Text excerpt -
++++++

What is Pancreatic Cancer?

Pancreas is an organ that sits behind the stomach. It’s shaped a bit like a fish with a wide head, a tapering body, and a narrow, pointed tail. In adults it’s about 6 inches long but less than 2 inches wide. The head of the pancreas is on the right side of the abdomen (belly), behind where the stomach meets the duodenum (the first part of the small intestine). The body of the pancreas is behind the stomach, and the tail of the pancreas is on the left side of the abdomen next to the spleen.

Pancreatic cancer arises when cells in the pancreas begin to multiply out of control and form a mass. These cancerous cells have the ability to invade other parts of the body. There are a number of types of pancreatic cancer. The most common, pancreatic adenocarcinoma, accounts for about 85% of cases. These adenocarcinomas start within the part of the pancreas which makes digestive enzymes. Several other types of cancer, which collectively represent the majority of the non-adenocarcinomas like neuroendocrine tumors, can also arise from these cells.

According to latest reports pancreatic cancers of all types resulted in 411,600 deaths globally. Pancreatic cancer is the eleventh most common cancer in the world. The disease occurs most often in the developed world, where about 70% of the new cases in 2012 originated. Pancreatic adenocarcinoma typically has a very poor prognosis: after diagnosis, 25% of people survive one year and 5% live for five years. For cancers diagnosed early, the five-year survival rate rises to about 20%. Neuroendocrine cancers have better outcomes.

++++++

Entries supplied -
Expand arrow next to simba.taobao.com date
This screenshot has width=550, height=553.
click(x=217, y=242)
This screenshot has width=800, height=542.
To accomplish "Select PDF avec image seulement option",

++++++

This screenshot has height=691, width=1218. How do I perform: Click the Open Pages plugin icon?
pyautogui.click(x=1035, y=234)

++++++

Apply what you read -
a: Which percentage figures appear in the pancreatic cancer text? List every one.
b: Pick up the pancreatic cancer text after its final sentence and carry it forward.
The items have no connection to the pancreatic cancer text.

Outputs in order -
a: 85%, 70%, 25%, 5%, 20%

b:
Signs and symptoms of pancreatic cancer may include yellow skin, abdominal or back pain, unexplained weight loss, light-colored stools, dark urine and loss of appetite.

 Pancreatic cancer rarely occurs before the age of 40, and more than half of cases of pancreatic adenocarcinoma occur in those over 70. Risk factors for pancreatic cancer include tobacco smoking, obesity, diabetes, and certain rare genetic conditions. About 25% of cases are linked to smoking, and 5–10% are linked to inherited genes.

The risk of developing pancreatic cancer is lower among non-smokers, and people who maintain a healthy weight and limit their consumption of red or processed meat. A smoker’s chance of developing the disease decreases if they stop smoking, and almost returns to that of the rest of the population after 20 years.

Pancreatic cancer can be treated with surgery, radiotherapy ,chemotherapy , palliative care, or a combination of these. Treatment options are based on the cancer stage.